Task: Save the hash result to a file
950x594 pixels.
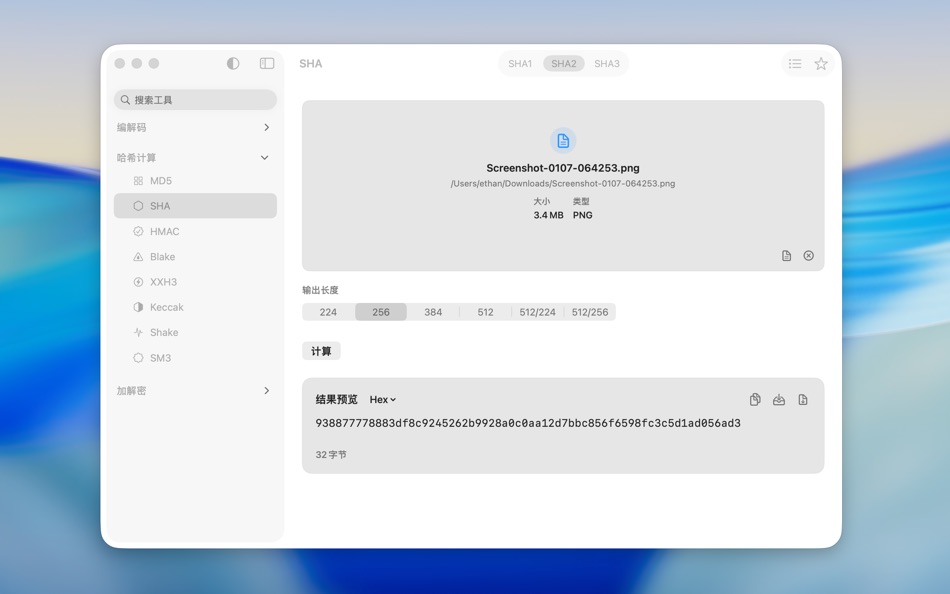Action: coord(780,399)
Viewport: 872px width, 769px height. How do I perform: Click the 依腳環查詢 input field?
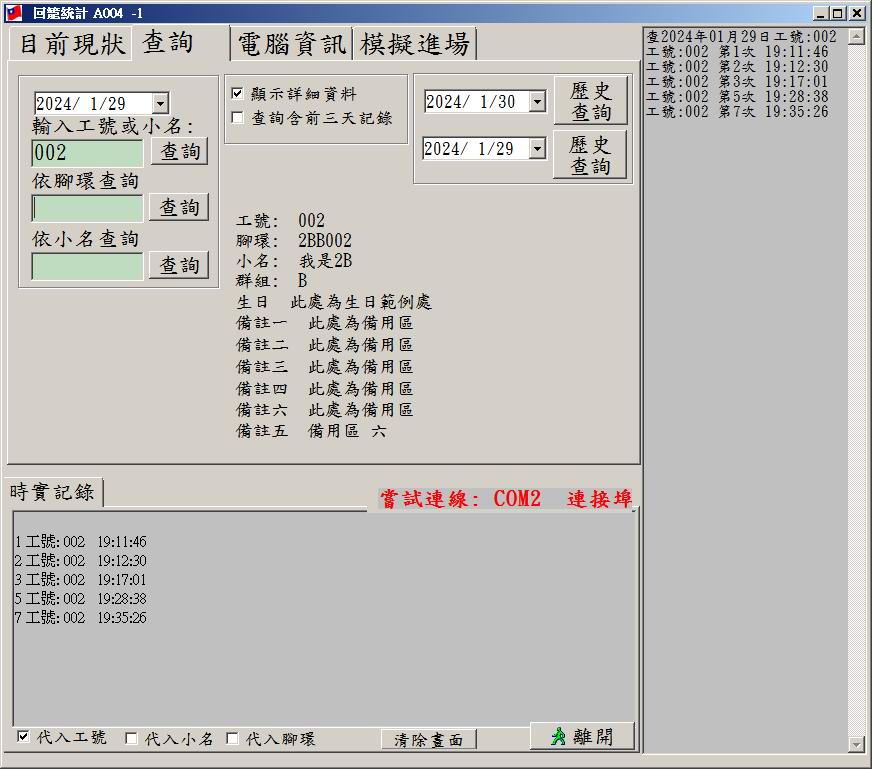pos(88,208)
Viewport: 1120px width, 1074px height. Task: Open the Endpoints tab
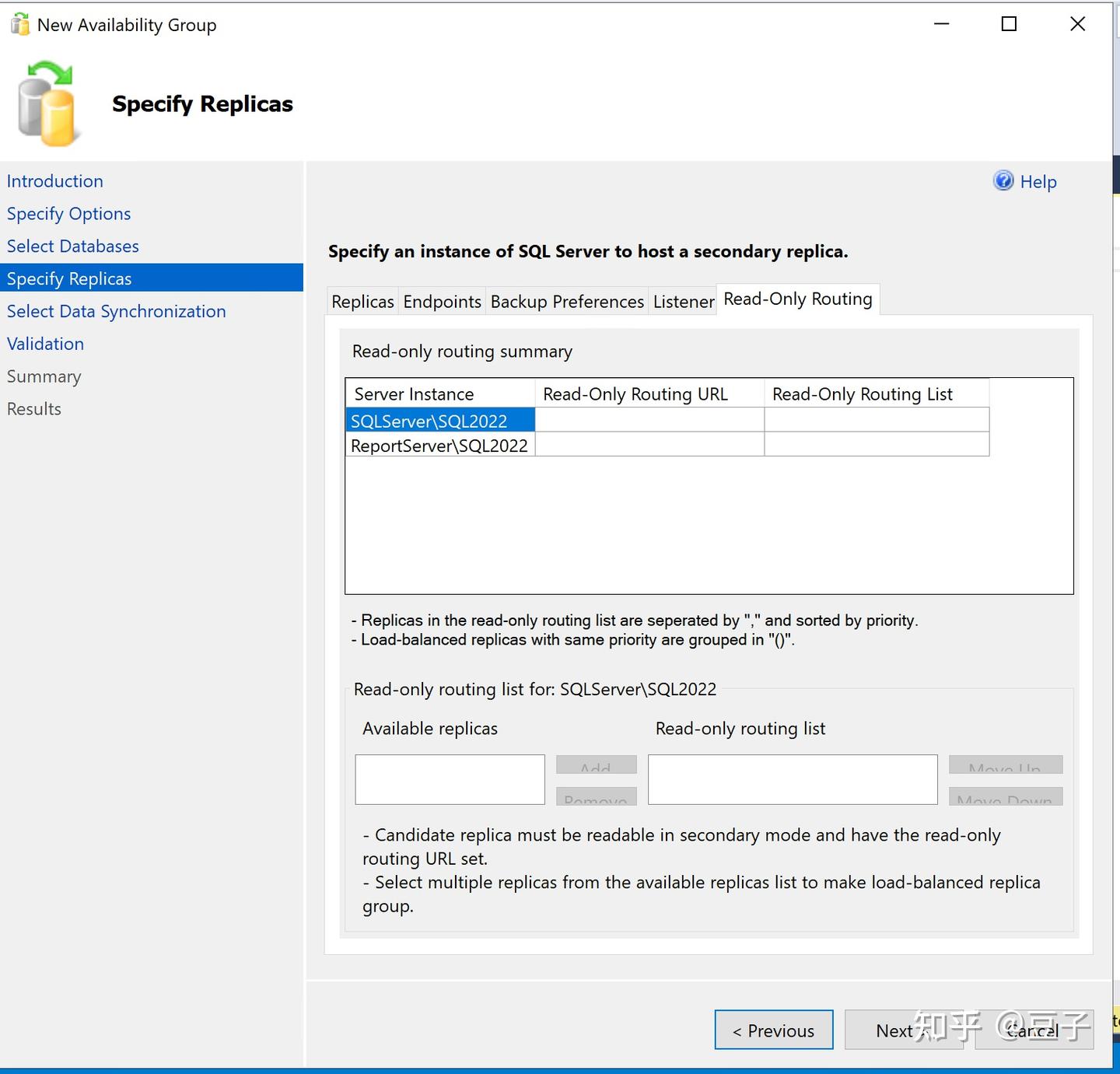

☆ ☆ ☆ ☆ ☆ ☆ ☆

**Work request**
Copy all of the material word for word, and include none of its pictures.

**Response box**
Task: Save the hash result to a file
950x594 pixels.
Action: coord(780,399)
Viewport: 872px width, 769px height. How do I perform: Click the 依腳環查詢 input field?
pos(88,208)
Viewport: 1120px width, 1074px height. Task: Open the Endpoints tab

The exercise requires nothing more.